Each line in the entries below that holds the word "agent" belongs in the answer.

++++++++

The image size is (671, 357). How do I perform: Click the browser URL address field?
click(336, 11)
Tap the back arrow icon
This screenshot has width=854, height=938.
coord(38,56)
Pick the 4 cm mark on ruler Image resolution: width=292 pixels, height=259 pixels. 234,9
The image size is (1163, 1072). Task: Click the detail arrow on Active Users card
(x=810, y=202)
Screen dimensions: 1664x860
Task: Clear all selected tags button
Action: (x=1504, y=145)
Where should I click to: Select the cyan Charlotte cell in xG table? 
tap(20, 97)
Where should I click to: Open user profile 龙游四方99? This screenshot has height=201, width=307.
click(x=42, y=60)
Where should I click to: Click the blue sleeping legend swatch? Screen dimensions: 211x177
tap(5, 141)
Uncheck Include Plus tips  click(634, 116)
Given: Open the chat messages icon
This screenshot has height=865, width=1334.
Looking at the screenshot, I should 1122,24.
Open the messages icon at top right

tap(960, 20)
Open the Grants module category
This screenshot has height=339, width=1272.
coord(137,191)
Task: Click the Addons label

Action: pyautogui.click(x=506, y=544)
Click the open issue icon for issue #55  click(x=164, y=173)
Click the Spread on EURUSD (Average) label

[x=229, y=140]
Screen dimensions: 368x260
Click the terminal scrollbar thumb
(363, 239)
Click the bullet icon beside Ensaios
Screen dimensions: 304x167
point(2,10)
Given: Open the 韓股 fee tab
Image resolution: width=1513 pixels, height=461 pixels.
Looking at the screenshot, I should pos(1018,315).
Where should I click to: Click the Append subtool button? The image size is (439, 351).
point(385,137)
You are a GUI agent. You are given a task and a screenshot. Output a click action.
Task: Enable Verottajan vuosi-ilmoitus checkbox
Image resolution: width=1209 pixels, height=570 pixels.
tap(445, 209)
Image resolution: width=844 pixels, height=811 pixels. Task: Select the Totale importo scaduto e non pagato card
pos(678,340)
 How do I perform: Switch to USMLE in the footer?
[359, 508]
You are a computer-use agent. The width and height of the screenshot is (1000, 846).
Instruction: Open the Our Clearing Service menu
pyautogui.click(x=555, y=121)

++++++++

_Problem solution_
You are a GUI agent. You are given a task and a screenshot. Output a click action.
You are a computer-use agent. The width and height of the screenshot is (1000, 846).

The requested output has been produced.